For the polynomial $x^4+ax^3+bx^2+c=0$, with zeros $\alpha,\beta,\gamma,\text{ and }\sigma$, it is given that
(i) sum of all roots is $2$,
(ii) the product of all roots is $1$, and
(iii) the individually squared sum of roots is $0$.

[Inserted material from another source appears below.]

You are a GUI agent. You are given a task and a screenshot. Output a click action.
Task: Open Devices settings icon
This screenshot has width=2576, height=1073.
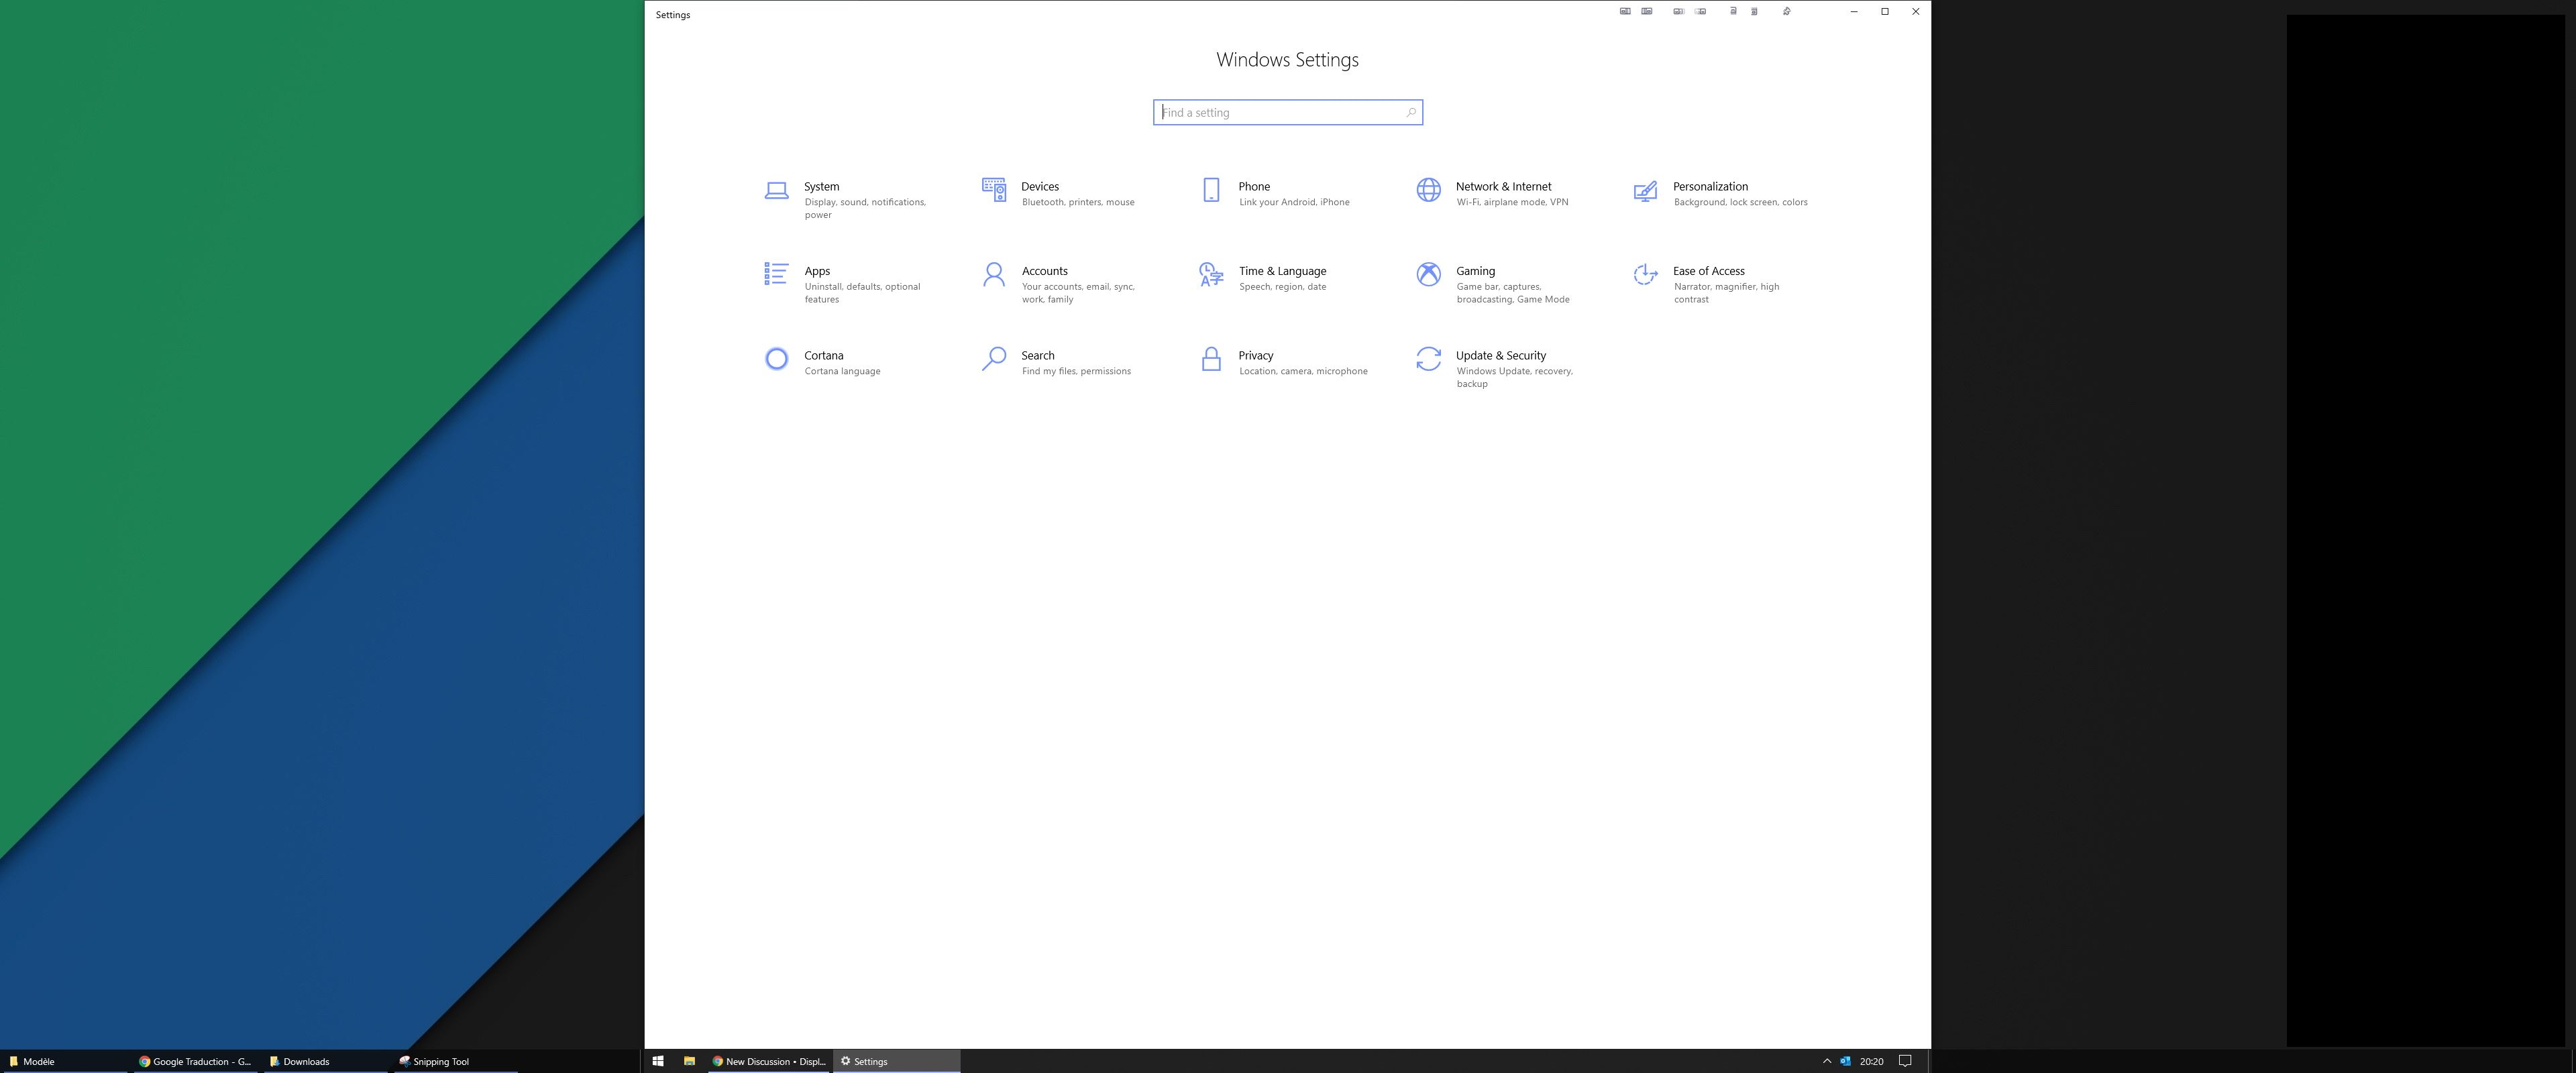(x=993, y=190)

Find the values of $a$, $b$, and $c$.
Can anyone explain how we're supposed to solve this, I've been stuck on it for an hour and I am relatively new to this topic
Let's start by factoring the polynomial into its roots. We can do this because of the Factor Theorem. $$x^4+ax^3+bx^2+c=(x-\alpha)(x-\beta)(x-\gamma)(x-\sigma)$$and by expanding this out we get $$=x^4-(\alpha+\beta+\gamma+\sigma)x^3+(\alpha\beta+\alpha\gamma+\alpha\sigma+\beta\gamma+\beta\sigma+\gamma\sigma)x^2-(\alpha\beta\gamma +\alpha\beta\sigma+\alpha\gamma\sigma+\beta\gamma\sigma)x+\alpha\beta\gamma\sigma$$(you can check this by doing the expansion manually and grouping like terms, but it's easier using something called Vieta's formula which is just a generalisation of this idea.) So now we can assign these coefficients of our original polynomial with the coefficients of the new one. We now get $$\begin{align*} -(\alpha+\beta+\gamma+\sigma)&=a\\ \alpha\beta+\alpha\gamma+\alpha\sigma+\beta\gamma+\beta\sigma+\gamma\sigma&=b\\ -(\alpha\beta\gamma +\alpha\beta\sigma+\alpha\gamma\sigma+\beta\gamma\sigma)&=0\\ \alpha\beta\gamma\sigma&=c \end{align*}$$ Then since you know some things about the sum, product and sum of individually squared roots, you can fairly easily use their relationships with coefficients $a,b,c$ to work out what those coefficients are.